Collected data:
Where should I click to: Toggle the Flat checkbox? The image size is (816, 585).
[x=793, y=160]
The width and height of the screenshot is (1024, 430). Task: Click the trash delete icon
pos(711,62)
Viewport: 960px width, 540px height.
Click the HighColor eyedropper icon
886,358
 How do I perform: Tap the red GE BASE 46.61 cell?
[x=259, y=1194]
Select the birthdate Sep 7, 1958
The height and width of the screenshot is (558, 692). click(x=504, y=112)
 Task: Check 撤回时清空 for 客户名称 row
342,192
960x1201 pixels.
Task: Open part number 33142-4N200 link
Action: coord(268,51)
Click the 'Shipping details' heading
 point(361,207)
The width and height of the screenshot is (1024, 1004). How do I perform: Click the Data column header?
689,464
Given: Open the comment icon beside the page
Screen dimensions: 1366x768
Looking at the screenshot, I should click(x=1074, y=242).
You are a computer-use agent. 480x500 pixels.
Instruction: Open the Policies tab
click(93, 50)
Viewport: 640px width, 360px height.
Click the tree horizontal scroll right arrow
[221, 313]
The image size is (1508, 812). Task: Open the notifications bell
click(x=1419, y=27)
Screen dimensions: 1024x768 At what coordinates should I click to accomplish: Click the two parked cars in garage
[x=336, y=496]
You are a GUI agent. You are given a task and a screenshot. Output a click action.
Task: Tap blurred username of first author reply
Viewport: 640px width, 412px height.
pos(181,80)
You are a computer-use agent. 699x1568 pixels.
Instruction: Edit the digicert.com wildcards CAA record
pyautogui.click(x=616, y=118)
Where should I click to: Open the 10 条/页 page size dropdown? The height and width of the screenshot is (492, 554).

→ The task
Starting with the line that contains "You are a computer-use agent. 699x1568", copy each line through the end of the data exactly, and leave out all earlier lines.

→ Task answer
You are a computer-use agent. 699x1568 pixels.
Instruction: Edit the digicert.com wildcards CAA record
pyautogui.click(x=616, y=118)
Where should I click to: Open the 10 条/页 page size dropdown? The height and width of the screenshot is (492, 554).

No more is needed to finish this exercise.